Among the lines below, return each one that contains the word "starting".

▼

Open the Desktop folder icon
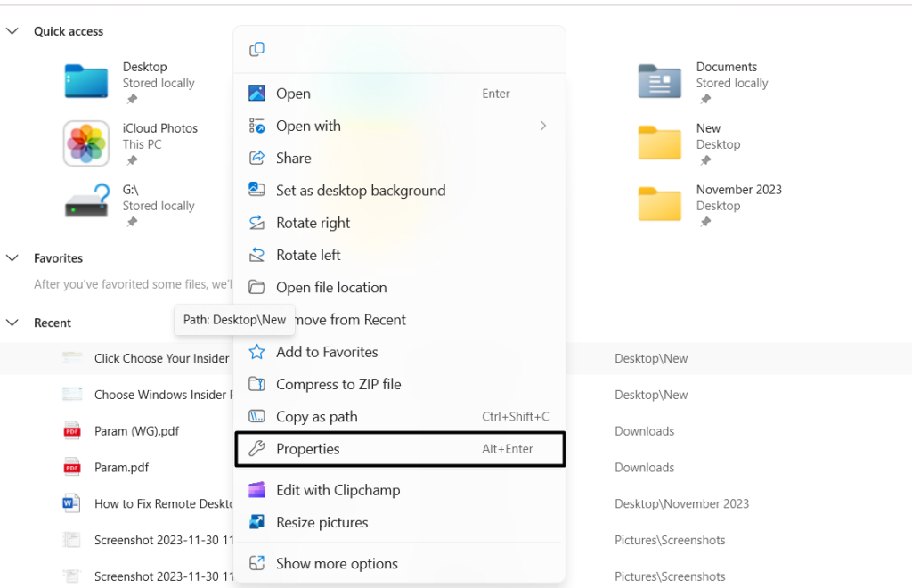Image resolution: width=912 pixels, height=588 pixels. [86, 82]

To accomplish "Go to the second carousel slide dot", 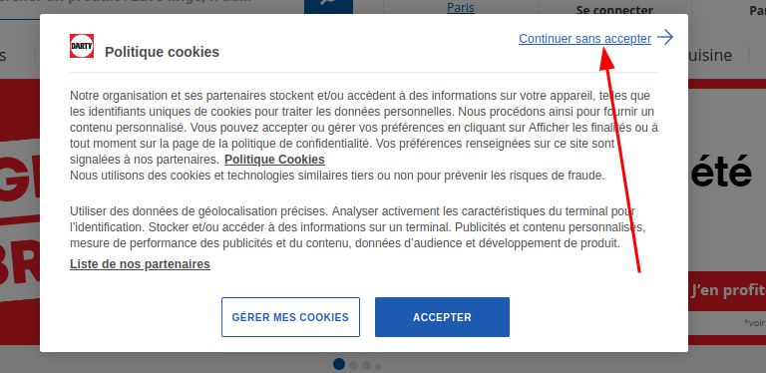I will [353, 365].
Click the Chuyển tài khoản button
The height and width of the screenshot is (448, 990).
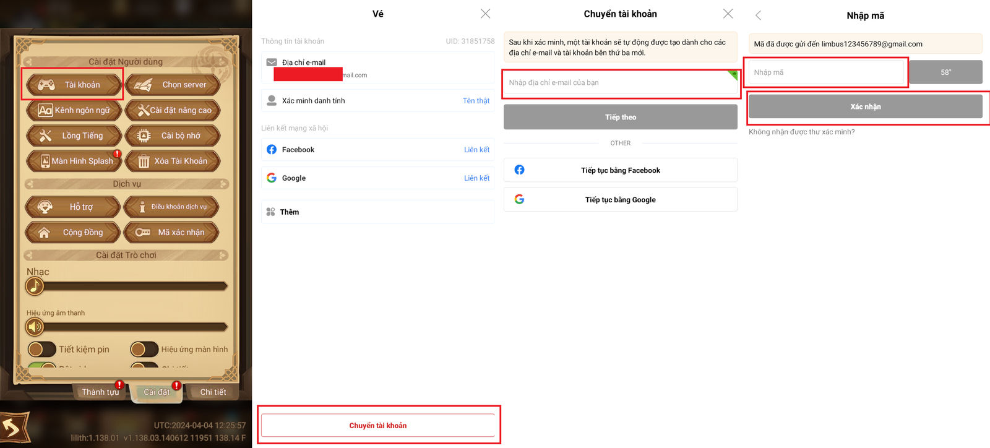tap(378, 425)
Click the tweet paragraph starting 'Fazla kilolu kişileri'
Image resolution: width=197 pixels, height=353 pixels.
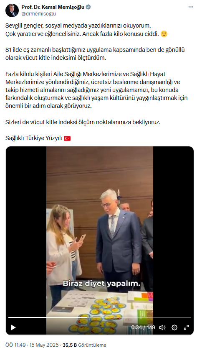tap(96, 90)
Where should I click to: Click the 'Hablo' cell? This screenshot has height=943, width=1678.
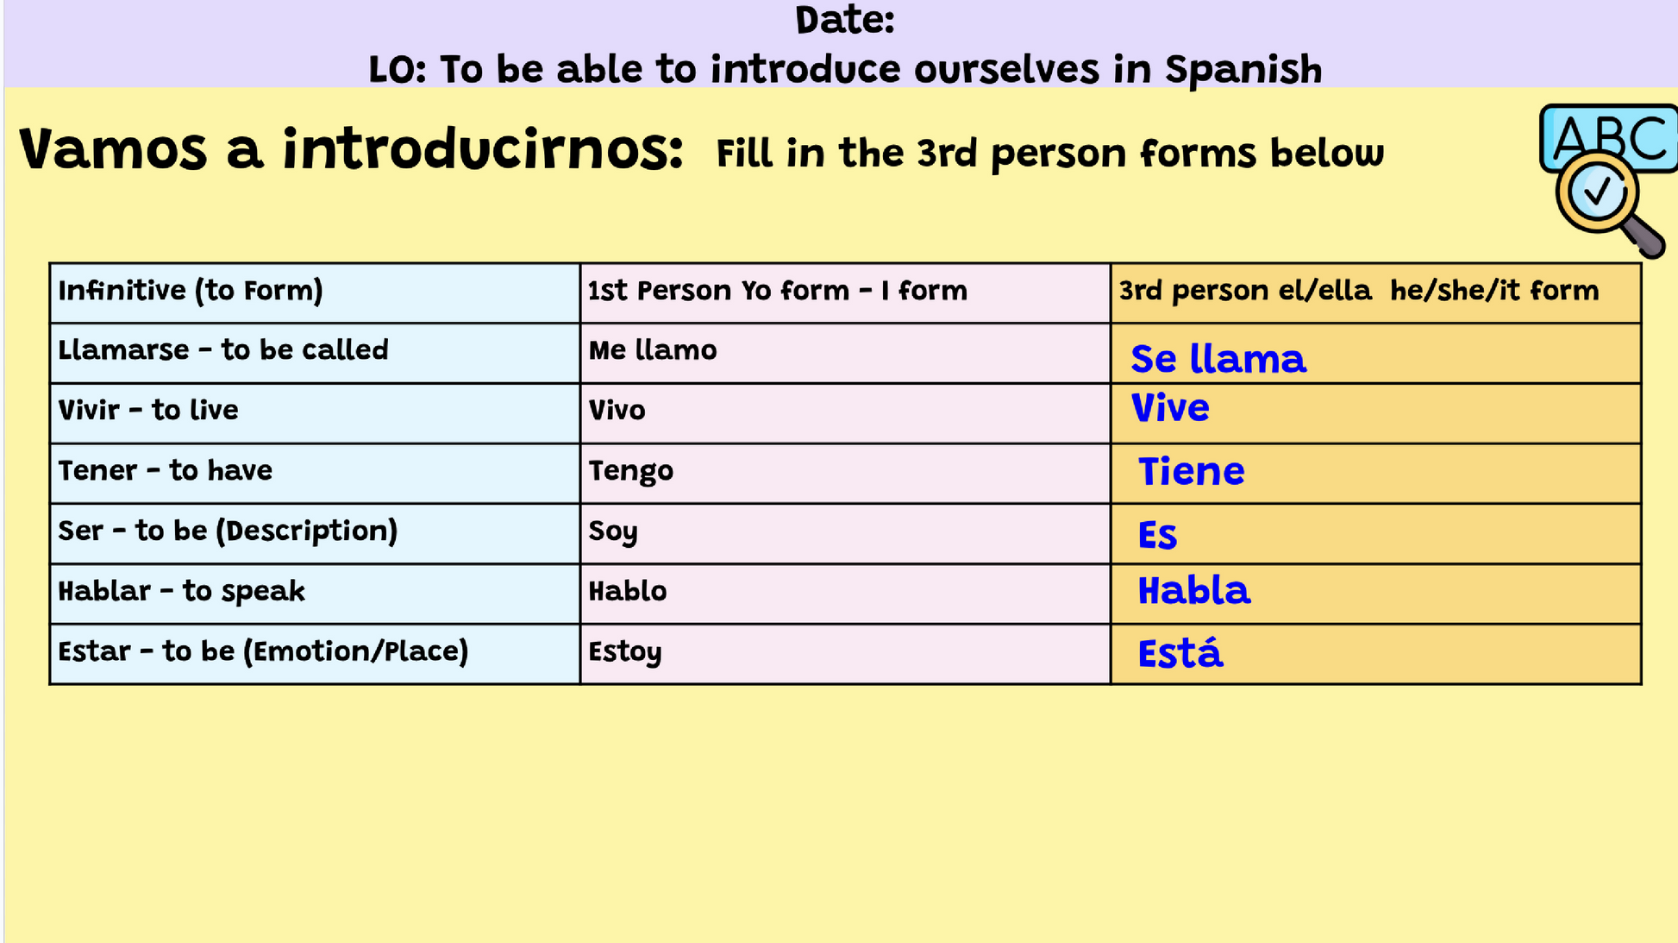[845, 594]
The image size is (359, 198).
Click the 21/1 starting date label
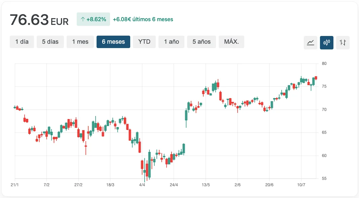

▲

Expected answer:
Click the tweet paragraph starting 'Fazla kilolu kişileri'
Click the 21/1 starting date label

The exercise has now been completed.